Maybe a rooster was more Kramer's speed
As "Seinfeld" eases into its second episode, some changes are apparent immediately. Now it's Claire who doesn't exist, and her character is replaced by Elaine in an entirely different role as Jerry's ex-girlfriend. The gang no longer hangs out at Pete's, favoring Monk's Café instead. Kessler is Kramer by now, and that dog? It's nowhere in sight and never even mentioned.

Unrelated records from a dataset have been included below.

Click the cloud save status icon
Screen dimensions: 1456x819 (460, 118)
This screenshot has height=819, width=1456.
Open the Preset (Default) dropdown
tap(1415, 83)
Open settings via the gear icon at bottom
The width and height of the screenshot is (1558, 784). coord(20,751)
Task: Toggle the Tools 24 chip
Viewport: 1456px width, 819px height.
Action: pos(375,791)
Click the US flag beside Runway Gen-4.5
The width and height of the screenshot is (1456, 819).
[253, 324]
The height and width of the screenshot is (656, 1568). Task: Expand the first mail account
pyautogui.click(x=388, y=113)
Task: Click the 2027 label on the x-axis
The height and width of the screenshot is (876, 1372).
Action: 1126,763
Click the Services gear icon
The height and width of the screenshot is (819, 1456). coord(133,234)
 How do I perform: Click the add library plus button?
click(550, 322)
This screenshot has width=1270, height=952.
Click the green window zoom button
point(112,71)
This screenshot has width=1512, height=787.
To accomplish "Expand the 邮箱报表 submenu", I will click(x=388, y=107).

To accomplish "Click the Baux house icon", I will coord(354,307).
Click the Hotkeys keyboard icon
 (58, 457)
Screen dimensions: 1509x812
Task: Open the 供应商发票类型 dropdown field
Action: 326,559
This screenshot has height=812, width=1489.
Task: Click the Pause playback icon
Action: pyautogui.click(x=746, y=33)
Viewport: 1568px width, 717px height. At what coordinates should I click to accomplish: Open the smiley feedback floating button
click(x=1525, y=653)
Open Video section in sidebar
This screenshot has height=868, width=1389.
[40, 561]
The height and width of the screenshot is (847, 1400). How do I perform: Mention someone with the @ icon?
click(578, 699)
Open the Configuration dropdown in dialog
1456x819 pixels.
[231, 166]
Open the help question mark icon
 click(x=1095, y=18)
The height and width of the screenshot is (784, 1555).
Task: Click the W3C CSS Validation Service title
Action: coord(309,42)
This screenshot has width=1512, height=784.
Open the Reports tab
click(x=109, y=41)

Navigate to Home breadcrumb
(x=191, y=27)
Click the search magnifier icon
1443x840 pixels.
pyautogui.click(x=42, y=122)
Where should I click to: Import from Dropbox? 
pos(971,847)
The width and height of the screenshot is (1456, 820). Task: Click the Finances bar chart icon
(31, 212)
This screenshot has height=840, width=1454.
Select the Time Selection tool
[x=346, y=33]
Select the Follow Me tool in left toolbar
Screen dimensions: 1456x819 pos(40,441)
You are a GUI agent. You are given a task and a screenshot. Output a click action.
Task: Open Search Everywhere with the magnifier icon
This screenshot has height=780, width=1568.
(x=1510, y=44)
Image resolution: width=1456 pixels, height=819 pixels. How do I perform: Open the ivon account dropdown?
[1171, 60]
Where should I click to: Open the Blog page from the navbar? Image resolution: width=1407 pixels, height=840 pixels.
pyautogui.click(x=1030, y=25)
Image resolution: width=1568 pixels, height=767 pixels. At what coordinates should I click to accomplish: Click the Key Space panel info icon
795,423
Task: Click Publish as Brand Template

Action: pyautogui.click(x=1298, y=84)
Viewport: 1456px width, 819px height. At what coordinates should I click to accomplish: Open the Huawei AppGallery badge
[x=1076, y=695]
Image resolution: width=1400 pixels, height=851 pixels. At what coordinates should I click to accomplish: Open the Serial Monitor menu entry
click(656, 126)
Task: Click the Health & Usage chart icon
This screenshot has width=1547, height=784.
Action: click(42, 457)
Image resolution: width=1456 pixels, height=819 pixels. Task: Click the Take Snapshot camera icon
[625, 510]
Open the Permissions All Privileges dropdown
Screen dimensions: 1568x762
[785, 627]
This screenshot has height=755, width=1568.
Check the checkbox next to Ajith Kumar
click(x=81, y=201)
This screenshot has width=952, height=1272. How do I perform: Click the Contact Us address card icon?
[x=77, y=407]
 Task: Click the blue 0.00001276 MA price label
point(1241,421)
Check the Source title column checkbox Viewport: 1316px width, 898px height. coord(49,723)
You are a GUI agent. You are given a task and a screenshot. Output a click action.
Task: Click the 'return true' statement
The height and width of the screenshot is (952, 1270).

If Kramer's eccentricities are a fair barometer, it may be that the writers judged him too erratic for the responsibility of pet ownership. After all, this is a guy who drops candy into a man during surgery (Season 4, Episode 20, "The Junior Mint"); he offers visiting Japanese businessmen dresser drawers to sleep in (Season 8, Episode 7, "The Checks"); and he accidentally fries himself (Season 9, Episode 1, "The Butter Shave"). It's a bit scary to think about what might happen to a dog in his care. On the other hand, it could be that Seinfeld just didn't have any great standup routines about dogs beyond that first one. Without that incentive, there was no need for writers to keep Kramer's canine in the show.
In any event, the dog is out and by Season 8, Episode 11, "The Little Jerry," Kramer has another kind of pet entirely: a rooster he enters into cock fights. Yikes! To his credit, he jumps in to protect the bird at his own peril, so who knows? Maybe he could have handled a dog of his own after all.